*Job:* Print every line of the records below, word for word and unchanged.

*Raw records:*
>> begin

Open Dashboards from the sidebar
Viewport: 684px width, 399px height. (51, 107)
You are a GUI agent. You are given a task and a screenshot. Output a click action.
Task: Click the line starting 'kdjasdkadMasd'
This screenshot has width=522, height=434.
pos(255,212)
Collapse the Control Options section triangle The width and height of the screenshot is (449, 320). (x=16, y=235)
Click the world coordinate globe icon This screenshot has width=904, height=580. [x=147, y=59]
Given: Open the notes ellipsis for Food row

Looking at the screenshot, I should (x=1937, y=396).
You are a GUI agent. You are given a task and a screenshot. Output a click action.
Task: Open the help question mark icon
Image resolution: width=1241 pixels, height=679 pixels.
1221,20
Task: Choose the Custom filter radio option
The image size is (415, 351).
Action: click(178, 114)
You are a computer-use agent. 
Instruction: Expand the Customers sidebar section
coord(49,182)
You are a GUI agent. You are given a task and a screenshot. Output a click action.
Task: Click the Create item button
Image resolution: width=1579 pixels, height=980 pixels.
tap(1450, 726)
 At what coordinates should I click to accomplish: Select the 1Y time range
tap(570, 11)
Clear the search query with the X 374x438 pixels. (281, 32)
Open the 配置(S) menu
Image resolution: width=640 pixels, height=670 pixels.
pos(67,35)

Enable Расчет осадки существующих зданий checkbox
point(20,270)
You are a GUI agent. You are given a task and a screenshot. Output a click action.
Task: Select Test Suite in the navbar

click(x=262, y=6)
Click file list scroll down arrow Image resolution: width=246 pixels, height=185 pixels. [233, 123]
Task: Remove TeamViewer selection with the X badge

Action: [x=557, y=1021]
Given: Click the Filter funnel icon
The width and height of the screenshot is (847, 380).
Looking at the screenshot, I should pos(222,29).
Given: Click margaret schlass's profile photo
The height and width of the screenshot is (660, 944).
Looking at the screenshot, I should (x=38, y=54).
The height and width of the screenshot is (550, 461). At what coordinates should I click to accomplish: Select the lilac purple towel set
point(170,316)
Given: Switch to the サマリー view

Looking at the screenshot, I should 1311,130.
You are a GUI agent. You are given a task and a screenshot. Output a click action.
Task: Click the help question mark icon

>> end

*Answer for this exercise:*
Open Dashboards from the sidebar
Viewport: 684px width, 399px height. (51, 107)
You are a GUI agent. You are given a task and a screenshot. Output a click action.
Task: Click the line starting 'kdjasdkadMasd'
This screenshot has width=522, height=434.
pos(255,212)
Collapse the Control Options section triangle The width and height of the screenshot is (449, 320). (x=16, y=235)
Click the world coordinate globe icon This screenshot has width=904, height=580. [x=147, y=59]
Given: Open the notes ellipsis for Food row

Looking at the screenshot, I should (x=1937, y=396).
You are a GUI agent. You are given a task and a screenshot. Output a click action.
Task: Open the help question mark icon
Image resolution: width=1241 pixels, height=679 pixels.
1221,20
Task: Choose the Custom filter radio option
The image size is (415, 351).
Action: click(178, 114)
You are a computer-use agent. 
Instruction: Expand the Customers sidebar section
coord(49,182)
You are a GUI agent. You are given a task and a screenshot. Output a click action.
Task: Click the Create item button
Image resolution: width=1579 pixels, height=980 pixels.
tap(1450, 726)
 At what coordinates should I click to accomplish: Select the 1Y time range
tap(570, 11)
Clear the search query with the X 374x438 pixels. (281, 32)
Open the 配置(S) menu
Image resolution: width=640 pixels, height=670 pixels.
pos(67,35)

Enable Расчет осадки существующих зданий checkbox
point(20,270)
You are a GUI agent. You are given a task and a screenshot. Output a click action.
Task: Select Test Suite in the navbar

click(x=262, y=6)
Click file list scroll down arrow Image resolution: width=246 pixels, height=185 pixels. [233, 123]
Task: Remove TeamViewer selection with the X badge

Action: [x=557, y=1021]
Given: Click the Filter funnel icon
The width and height of the screenshot is (847, 380).
Looking at the screenshot, I should pos(222,29).
Given: Click margaret schlass's profile photo
The height and width of the screenshot is (660, 944).
Looking at the screenshot, I should (x=38, y=54).
The height and width of the screenshot is (550, 461). At what coordinates should I click to accomplish: Select the lilac purple towel set
point(170,316)
Given: Switch to the サマリー view

Looking at the screenshot, I should 1311,130.
You are a GUI agent. You are given a task and a screenshot. Output a click action.
Task: Click the help question mark icon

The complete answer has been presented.